[Start PROVIDED DATA]

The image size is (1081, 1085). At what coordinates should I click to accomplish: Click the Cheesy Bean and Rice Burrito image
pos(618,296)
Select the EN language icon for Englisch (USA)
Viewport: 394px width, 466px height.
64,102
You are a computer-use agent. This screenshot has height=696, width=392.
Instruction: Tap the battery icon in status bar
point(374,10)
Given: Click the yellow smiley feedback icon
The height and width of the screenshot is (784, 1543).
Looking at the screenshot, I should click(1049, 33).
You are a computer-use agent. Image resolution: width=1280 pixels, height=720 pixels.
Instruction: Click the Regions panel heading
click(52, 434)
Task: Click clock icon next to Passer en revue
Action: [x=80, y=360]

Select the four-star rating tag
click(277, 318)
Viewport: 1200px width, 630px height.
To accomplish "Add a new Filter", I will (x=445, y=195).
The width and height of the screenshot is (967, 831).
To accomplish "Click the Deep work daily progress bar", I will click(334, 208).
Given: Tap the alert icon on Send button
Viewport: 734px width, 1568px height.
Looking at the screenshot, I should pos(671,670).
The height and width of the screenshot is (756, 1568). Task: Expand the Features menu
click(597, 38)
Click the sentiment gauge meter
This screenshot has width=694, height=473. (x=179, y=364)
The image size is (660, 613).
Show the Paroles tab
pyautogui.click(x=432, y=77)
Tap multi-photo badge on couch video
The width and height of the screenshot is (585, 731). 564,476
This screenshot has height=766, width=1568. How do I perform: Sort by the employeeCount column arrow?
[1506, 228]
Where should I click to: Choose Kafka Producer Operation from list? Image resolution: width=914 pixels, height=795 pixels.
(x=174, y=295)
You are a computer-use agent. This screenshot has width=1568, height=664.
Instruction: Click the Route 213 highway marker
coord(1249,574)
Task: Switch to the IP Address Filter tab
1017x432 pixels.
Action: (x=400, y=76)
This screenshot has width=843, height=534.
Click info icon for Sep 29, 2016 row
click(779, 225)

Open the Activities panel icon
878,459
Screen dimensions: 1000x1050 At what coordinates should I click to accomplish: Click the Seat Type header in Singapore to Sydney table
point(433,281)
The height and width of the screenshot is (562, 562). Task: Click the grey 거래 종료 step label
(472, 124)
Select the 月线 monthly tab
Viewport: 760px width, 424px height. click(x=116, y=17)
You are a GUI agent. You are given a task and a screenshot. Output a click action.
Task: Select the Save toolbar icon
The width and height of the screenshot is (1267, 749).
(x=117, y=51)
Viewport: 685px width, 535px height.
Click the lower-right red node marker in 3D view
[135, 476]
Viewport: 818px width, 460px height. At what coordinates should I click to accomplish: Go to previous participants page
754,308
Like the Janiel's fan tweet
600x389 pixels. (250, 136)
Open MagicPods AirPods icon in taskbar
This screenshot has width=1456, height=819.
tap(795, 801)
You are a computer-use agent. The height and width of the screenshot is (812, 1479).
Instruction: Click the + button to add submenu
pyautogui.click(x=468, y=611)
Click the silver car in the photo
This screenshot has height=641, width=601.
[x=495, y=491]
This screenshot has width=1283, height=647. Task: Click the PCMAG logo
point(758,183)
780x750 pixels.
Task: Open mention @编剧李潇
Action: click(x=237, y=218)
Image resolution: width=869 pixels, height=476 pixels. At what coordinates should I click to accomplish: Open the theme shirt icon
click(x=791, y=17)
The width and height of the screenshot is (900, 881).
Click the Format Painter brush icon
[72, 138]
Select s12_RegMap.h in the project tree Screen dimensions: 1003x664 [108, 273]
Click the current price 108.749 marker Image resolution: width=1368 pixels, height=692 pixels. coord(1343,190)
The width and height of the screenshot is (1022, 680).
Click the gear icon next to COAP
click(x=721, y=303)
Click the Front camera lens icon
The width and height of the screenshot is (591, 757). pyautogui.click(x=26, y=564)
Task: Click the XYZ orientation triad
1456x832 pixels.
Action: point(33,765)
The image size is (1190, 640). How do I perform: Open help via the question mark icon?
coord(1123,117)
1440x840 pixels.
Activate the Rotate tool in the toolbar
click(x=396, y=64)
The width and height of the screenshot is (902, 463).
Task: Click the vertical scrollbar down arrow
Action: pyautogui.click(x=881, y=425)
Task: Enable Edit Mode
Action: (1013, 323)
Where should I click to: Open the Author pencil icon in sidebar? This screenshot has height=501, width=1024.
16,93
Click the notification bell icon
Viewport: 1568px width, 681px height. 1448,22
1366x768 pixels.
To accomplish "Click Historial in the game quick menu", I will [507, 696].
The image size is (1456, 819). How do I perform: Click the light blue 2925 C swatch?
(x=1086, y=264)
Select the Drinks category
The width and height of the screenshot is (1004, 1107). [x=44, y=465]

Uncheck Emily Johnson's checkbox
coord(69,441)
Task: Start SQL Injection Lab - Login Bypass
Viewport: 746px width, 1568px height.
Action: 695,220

[End PROVIDED DATA]

» AIM
Copy out verbatim the lines of the listing above, starting from the line containing "Given: Click the yellow smiley feedback icon" and ending with the line containing "Looking at the screenshot, I should pos(671,670).", both lines included.

» PROBLEM SOLUTION
Given: Click the yellow smiley feedback icon
The height and width of the screenshot is (784, 1543).
Looking at the screenshot, I should click(1049, 33).
You are a computer-use agent. Image resolution: width=1280 pixels, height=720 pixels.
Instruction: Click the Regions panel heading
click(52, 434)
Task: Click clock icon next to Passer en revue
Action: [x=80, y=360]

Select the four-star rating tag
click(277, 318)
Viewport: 1200px width, 630px height.
To accomplish "Add a new Filter", I will (x=445, y=195).
The width and height of the screenshot is (967, 831).
To accomplish "Click the Deep work daily progress bar", I will click(334, 208).
Given: Tap the alert icon on Send button
Viewport: 734px width, 1568px height.
Looking at the screenshot, I should pos(671,670).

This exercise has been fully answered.